▸ **Tasks to complete**
• 1. Summarize the text on Admiral Vijai Singh Shekhawat in two sentences.
• 2. List every educational institution the text on Admiral Shekhawat says he attended.

▸ **Excerpted passage**
Admiral Vijai Singh Shekhawat, PVSM, AVSM, VrC, ADC is a former Chief of Naval Staff of the Indian Navy. He was 15th Chief of Naval Staff and served as Navy Chief from September-30 1993 to September-30 1996.
Admiral Shekhawat is a Patron of the General K.S. Thimayya Memorial Trust.

Early life and education 
Shekhawat attended the St. Joseph's Academy and Colonel Brown Cambridge School in Dehradun, Bishop Cotton Boys' School in Bangalore, and St Joseph's College in Darjeeling. He later attended the National Defence Academy in Maharashtra and the US Naval War College in Newport, Rhode Island.  Shekhawat was selected for the Joint Services Wing of the National Defence Academy (NDA) in 1952, and was awarded the President Gold Medal for the best all-round cadet in December 1953. He was commissioned in 1956.

▸ **Given material**
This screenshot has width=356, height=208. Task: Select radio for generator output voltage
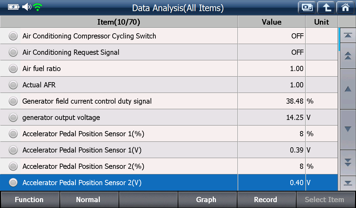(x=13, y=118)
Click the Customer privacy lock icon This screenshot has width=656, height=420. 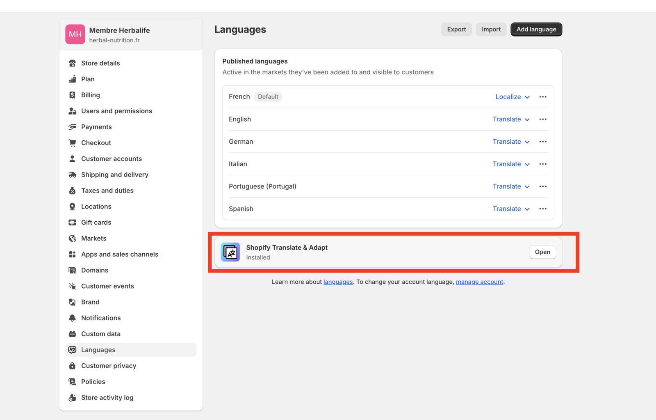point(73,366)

▸ **Answers by task**
• 1. Admiral Vijai Singh Shekhawat was the 15th Chief of Naval Staff of the Indian Navy, serving from September 30, 1993 to September 30, 1996, and is a Patron of the General K.S. Thimayya Memorial Trust. He was educated at schools in Dehradun, Bangalore and Darjeeling, then at the National Defence Academy, where he won the President Gold Medal for best all-round cadet in 1953, and at the US Naval War College, and he was commissioned in 1956.

• 2.
- St. Joseph's Academy, Dehradun
- Colonel Brown Cambridge School, Dehradun
- Bishop Cotton Boys' School, Bangalore
- St Joseph's College, Darjeeling
- National Defence Academy, Maharashtra
- US Naval War College, Newport, Rhode Island